§ **Material provided**
============

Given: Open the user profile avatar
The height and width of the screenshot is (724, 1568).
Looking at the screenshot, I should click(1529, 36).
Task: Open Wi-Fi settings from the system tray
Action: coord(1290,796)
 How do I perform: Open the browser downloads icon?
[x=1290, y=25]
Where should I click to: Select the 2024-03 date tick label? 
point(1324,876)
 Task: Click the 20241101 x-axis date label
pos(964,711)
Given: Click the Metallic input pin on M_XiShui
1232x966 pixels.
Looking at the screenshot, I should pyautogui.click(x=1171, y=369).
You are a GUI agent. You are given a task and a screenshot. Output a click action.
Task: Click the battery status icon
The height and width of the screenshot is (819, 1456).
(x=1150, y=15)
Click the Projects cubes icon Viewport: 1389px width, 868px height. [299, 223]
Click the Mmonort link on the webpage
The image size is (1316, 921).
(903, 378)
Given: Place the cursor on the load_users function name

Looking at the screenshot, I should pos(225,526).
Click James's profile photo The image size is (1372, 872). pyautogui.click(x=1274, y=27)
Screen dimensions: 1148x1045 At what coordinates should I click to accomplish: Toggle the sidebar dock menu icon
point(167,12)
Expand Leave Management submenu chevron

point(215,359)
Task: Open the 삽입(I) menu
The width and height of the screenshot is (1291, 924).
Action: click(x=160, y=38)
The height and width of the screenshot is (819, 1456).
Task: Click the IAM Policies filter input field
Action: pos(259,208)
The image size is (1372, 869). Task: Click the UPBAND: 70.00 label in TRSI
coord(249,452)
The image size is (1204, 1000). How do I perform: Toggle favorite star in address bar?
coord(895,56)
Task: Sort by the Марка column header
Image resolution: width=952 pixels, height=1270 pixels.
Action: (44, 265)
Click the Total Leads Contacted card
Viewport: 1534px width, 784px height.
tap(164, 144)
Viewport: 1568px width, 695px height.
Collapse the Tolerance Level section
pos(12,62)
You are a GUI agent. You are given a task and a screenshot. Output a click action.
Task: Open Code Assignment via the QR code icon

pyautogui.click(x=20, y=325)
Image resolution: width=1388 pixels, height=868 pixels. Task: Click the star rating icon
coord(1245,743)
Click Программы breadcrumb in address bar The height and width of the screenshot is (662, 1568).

============

A complete, exact copy of the entries is required.

Given: Open the user profile avatar
The height and width of the screenshot is (724, 1568).
Looking at the screenshot, I should click(1529, 36).
Task: Open Wi-Fi settings from the system tray
Action: coord(1290,796)
 How do I perform: Open the browser downloads icon?
[x=1290, y=25]
Where should I click to: Select the 2024-03 date tick label? 
point(1324,876)
 Task: Click the 20241101 x-axis date label
pos(964,711)
Given: Click the Metallic input pin on M_XiShui
1232x966 pixels.
Looking at the screenshot, I should pyautogui.click(x=1171, y=369).
You are a GUI agent. You are given a task and a screenshot. Output a click action.
Task: Click the battery status icon
The height and width of the screenshot is (819, 1456).
(x=1150, y=15)
Click the Projects cubes icon Viewport: 1389px width, 868px height. [299, 223]
Click the Mmonort link on the webpage
The image size is (1316, 921).
(903, 378)
Given: Place the cursor on the load_users function name

Looking at the screenshot, I should pos(225,526).
Click James's profile photo The image size is (1372, 872). pyautogui.click(x=1274, y=27)
Screen dimensions: 1148x1045 At what coordinates should I click to accomplish: Toggle the sidebar dock menu icon
point(167,12)
Expand Leave Management submenu chevron

point(215,359)
Task: Open the 삽입(I) menu
The width and height of the screenshot is (1291, 924).
Action: click(x=160, y=38)
The height and width of the screenshot is (819, 1456).
Task: Click the IAM Policies filter input field
Action: pos(259,208)
The image size is (1372, 869). Task: Click the UPBAND: 70.00 label in TRSI
coord(249,452)
The image size is (1204, 1000). How do I perform: Toggle favorite star in address bar?
coord(895,56)
Task: Sort by the Марка column header
Image resolution: width=952 pixels, height=1270 pixels.
Action: (44, 265)
Click the Total Leads Contacted card
Viewport: 1534px width, 784px height.
tap(164, 144)
Viewport: 1568px width, 695px height.
Collapse the Tolerance Level section
pos(12,62)
You are a GUI agent. You are given a task and a screenshot. Output a click action.
Task: Open Code Assignment via the QR code icon

pyautogui.click(x=20, y=325)
Image resolution: width=1388 pixels, height=868 pixels. Task: Click the star rating icon
coord(1245,743)
Click Программы breadcrumb in address bar The height and width of the screenshot is (662, 1568).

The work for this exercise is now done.